Wendy-Net トップページ > 本音のエッセイ > BackNumber > 画家・作家 赤瀬川 原平さん

本音のエッセイ

BackNumber

204号 画家・作家 赤瀬川 原平さん

「自分が出しているもの」

画家・作家 赤瀬川 原平

画家・作家 赤瀬川 原平さん

赤瀬川 原平/画家・作家

1937年神奈川県生まれ。武蔵野美術学校中退。60年代に参加した「ネオ・ダダイズム・オルガナイザーズ」や、高松次郎、中西夏之らと結成した「ハイ・レッドセンター」を通じて、日本の前衛芸術の先駆的活動を行う。その後画家、イラストレーターとして活躍する一方、尾辻克彦のぺンネームで作家活動も始める。1986年、「路上観察学会」を結成。ほかに「ライカ同盟」、「日本美術応援団」の活動がある。著書に、『超芸術トマソン』(ちくま文庫)、『無目的』(光文社)など多数。


 最近、朝のゴミ出しに凝っている。うちの町では毎週2回。

 これは町によって制度が違うのだろうが、うちの町では去年から変わった。前は週3回、町内の一角に出していたのが、週2回、しかも有料で、出すのは各家の玄関前。

 これでずいぶん変わった。ゴミに対する意識が変わったのが大きいと思う。

 各スーパーの用品売り場に、市の作った有料のビニール袋が売られている。その中にゴミ税が含まれているのだが、金額的には全然気にならない。黄色地にいろんな注意書きなどがプリントしてあり、この材質が強い。前に買っていた市販のビニール袋は柔らかくてすぐ破れていたが、これはぎゅっと詰めても破れないので気に入っている。

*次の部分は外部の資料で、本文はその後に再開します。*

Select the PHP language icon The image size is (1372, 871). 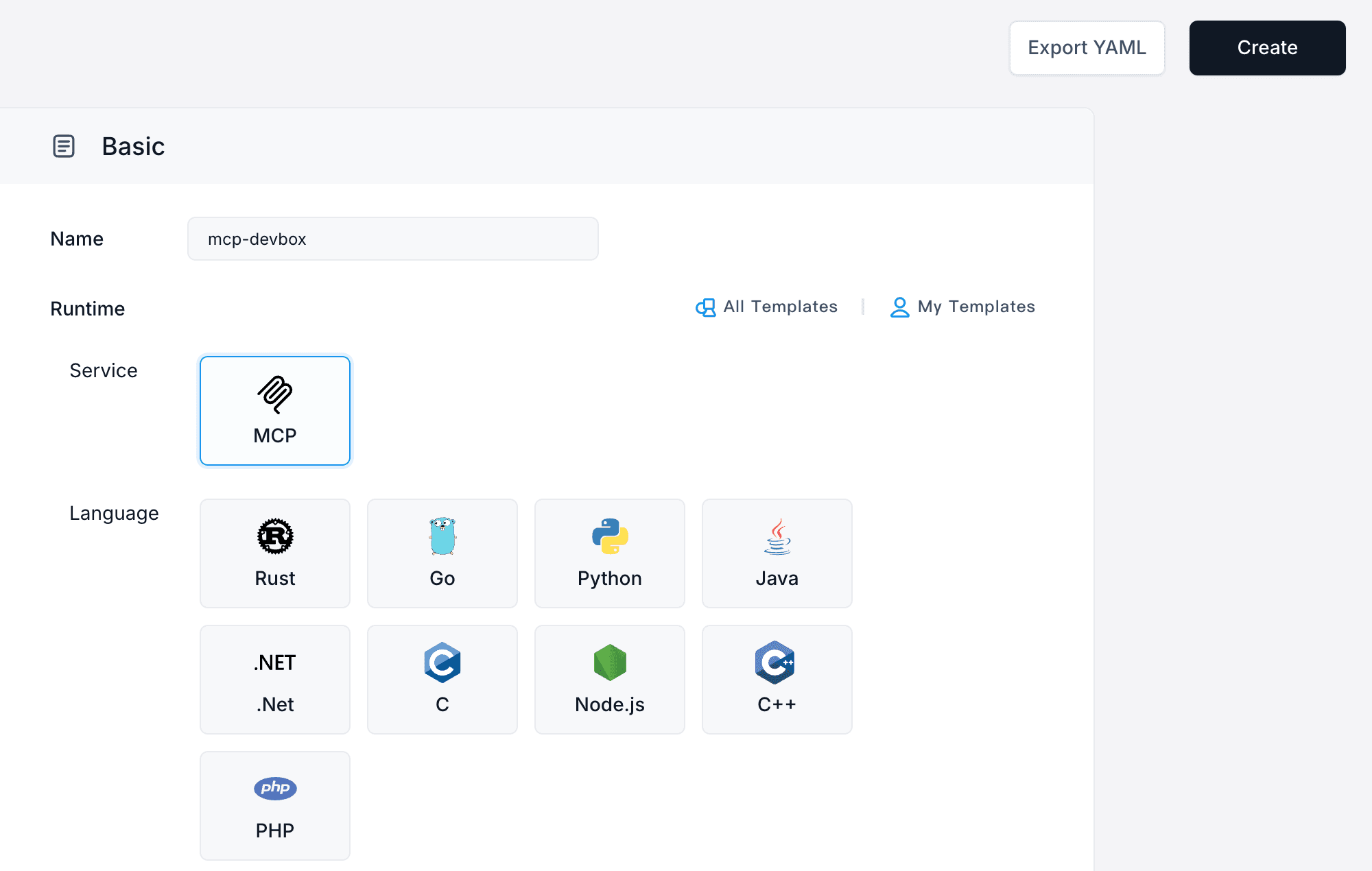point(274,789)
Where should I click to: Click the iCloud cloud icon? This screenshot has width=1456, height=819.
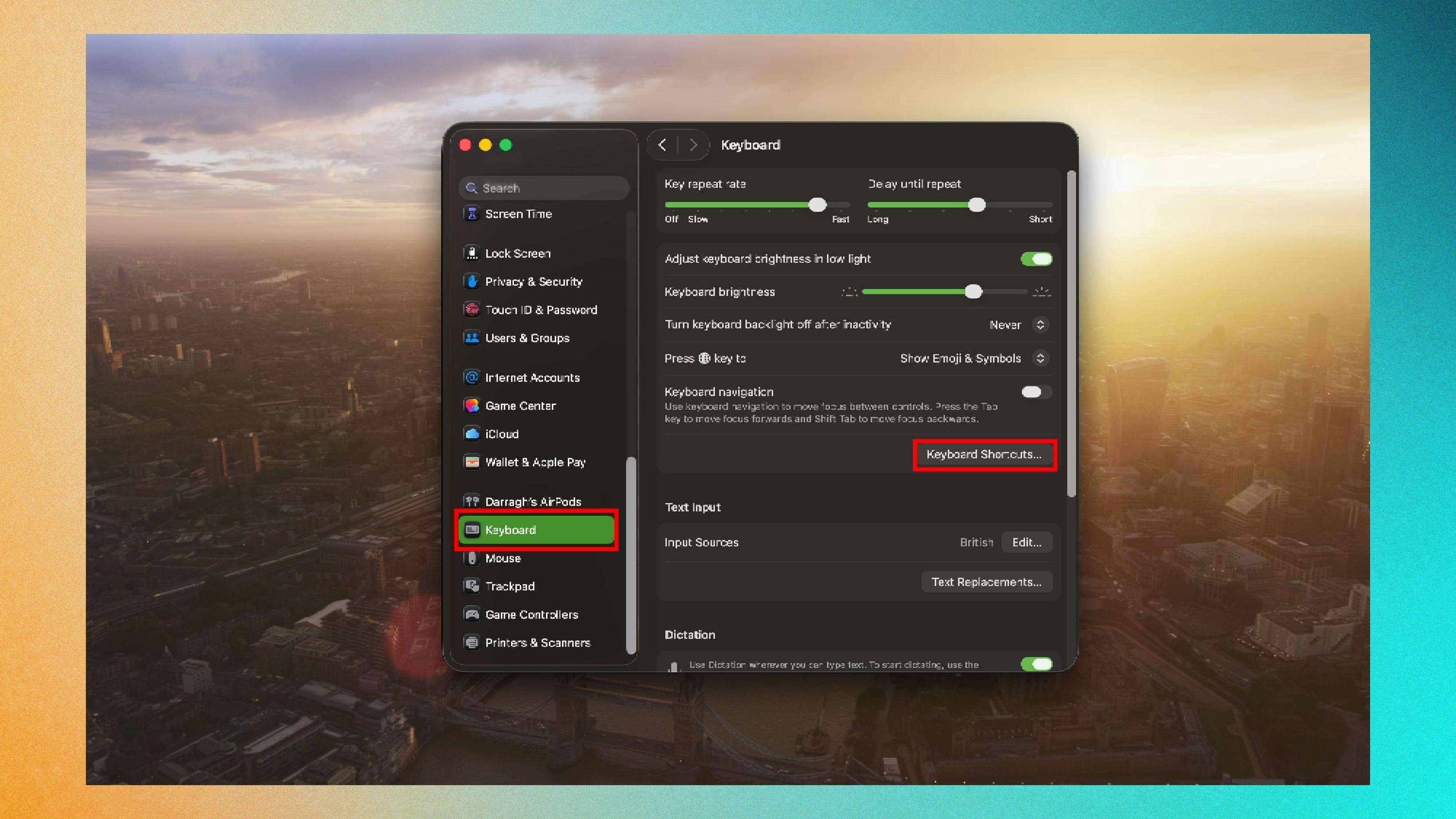click(472, 434)
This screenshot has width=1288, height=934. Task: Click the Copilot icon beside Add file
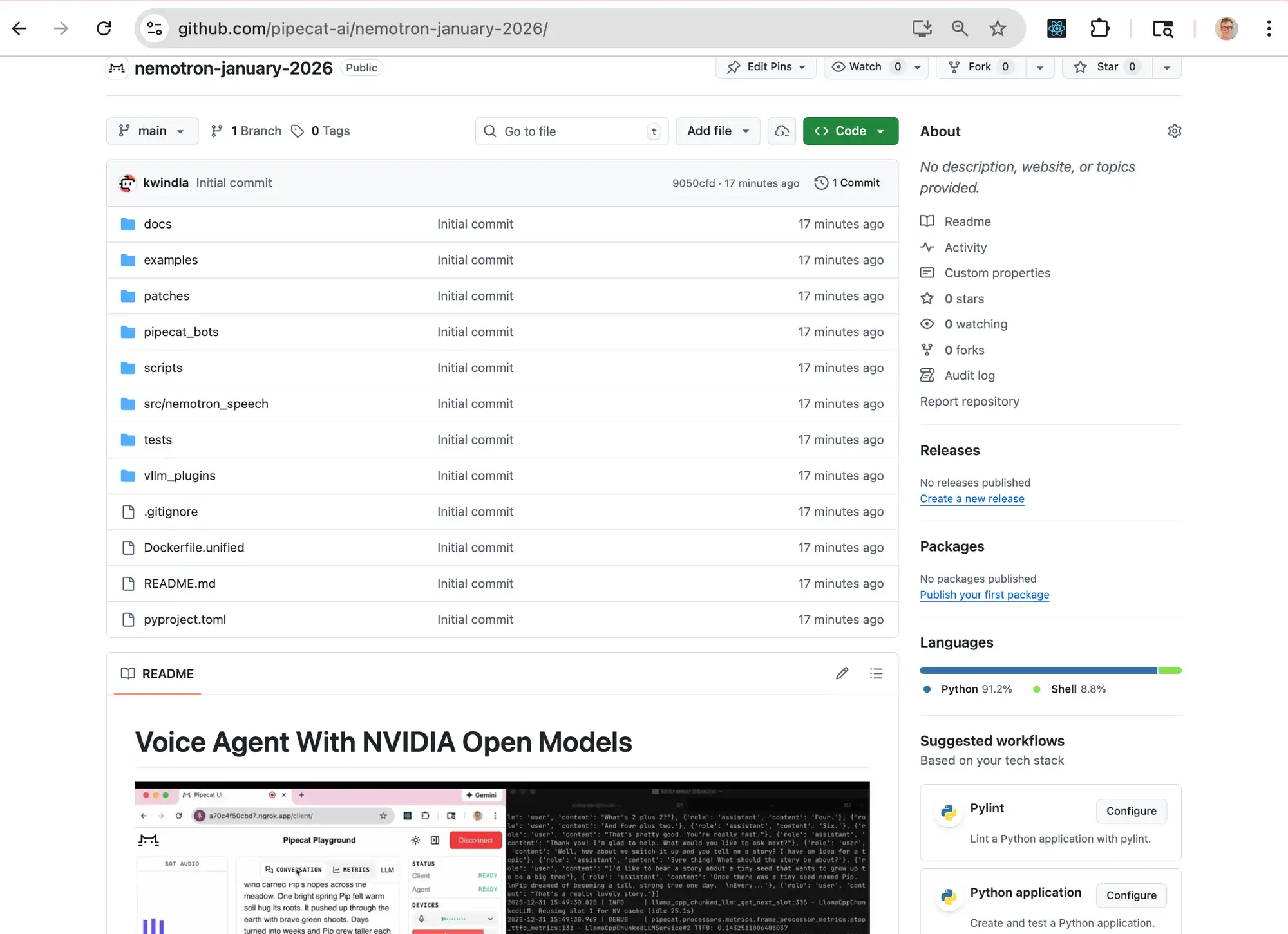click(782, 131)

 袋は大中小とあり、はじめは大を使っていた。でも有料制の効果か、袋がすかすかで余裕のあるまま結んで出すのはもったいないから、もっと詰めるゴミはないかと探す。そのうち大はぜいたくだと気付いて、うちでは中の袋に変えた。ぎゅっと詰めれば中の袋で十分。

 それにこの改正のとき、紙袋や包み紙などの雑誌類は再生の資源ゴミとして別の日に出すようになった。うちは仕事柄どうしても紙のゴミが出るので、それを別に出すとなると、生ゴミ類はまたぐっと減ってコンパクト化が進む。

 それと出す場所が各家の前というのも大きい。家の前というと玄関である。昔の邸宅の場合は勝手口という第2の入口があったりしたが、今はそれもぜいたくとなり、まずほとんどが玄関1つだ。その玄関にゴミ袋を出しておくのだから、やはりいいかげんにはできない。できるだけ小さくまとめて、はみ出さないようにきっちり結んで出すようになる。

 前みたいに町内の一角となると、どうしても出し方がぞんざいになり、そこがゴミ置き場という習慣が生まれて、通行人もそこにぽいぽい何か捨てたりしていたが、それがなくなった。やはり家の玄関となると、ぽいぽいは捨てられない。それが人情というもの。

 この変革が大きい。理屈ではなく、いやおうなく、おのずから、ゴミのコンパクト化が進んでいくのを感じる。ゴミというのは今の世の中ではもう避けては通れない問題で、他人ごとと思っているかぎりは解決しない。それを自分のこととしていく方法が、少しずつ見えてくる。ゴミをできるだけぎゅっとまとめながら、そんなことを感じている。